Anti-Woke = Anti-Justice
Premium Member
I don’t know why people like Trump think dictators are strong. It takes much more strength, intelligence and talent to lead a democracy than it does to be a dictator. Kim Jong-un was given his position, he didn’t earn it. And the fact that he needed to kill family members to keep it does not speak well of his leadership skills.
 

Riders

Well-Known Member
I dont stand to attention when The Trump speaks, hes a thousand years old I just do this instead.

 

Sunstone

De Diablo Del Fora
Premium Member
I don’t know why people like Trump think dictators are strong. It takes much more strength, intelligence and talent to lead a democracy than it does to be a dictator. Kim Jong-un was given his position, he didn’t earn it. And the fact that he needed to kill family members to keep it does not speak well of his leadership skills.

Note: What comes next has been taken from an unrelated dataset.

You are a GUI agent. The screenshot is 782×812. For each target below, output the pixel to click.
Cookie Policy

Excellent post! I think it's in large part a consequence of the often ignored, but quite obvious truth, that the most obvious things are often the most likely thinks to escape people's attention precisely because they are the most obvious. In other words, we too often think truths must appear difficult to see to us.

Beyond that, dictatorships necessarily propagandize their people's with nonsense such as "Under our system, we at last made the trains run on time", These things invariably turn out false under examination, but they are repeated so frequently and so loudly that they spill over into "neighboring" democracies and even become truisms there.

Also most people have little or no supervisor experience but more or less tend to think the military is the gold standard for leadership and organization. I mean, who is not broadly aware of how the military does it? The different major militaries in the world are overall arguably effective at managing things when compared to the challenges they are up against. Yet few people stop to question the obvious : Is a "machine" designed to grind other machines to pieces while being ground to pieces itself a good model for optimally organizing people to achieve goals like revenue growth, cost reduction, productivity gain, etc in a radically different environment than a military environment? For instance, does a civilian organization really need such firmly disciplined "troops" it can even take large numbers of casualties and still function? Or perhaps would a less ridged, less hierarchical, organization be more likely to boost people's moral, allowing them to be more easily inspired to perform their jobs, and consequently lead to gains in productivity?

I ran my business more along the lines of the latter than the former way, and my people measurably outperformed what I could discover of similar organization's performance's, especially in standard measures of productivity.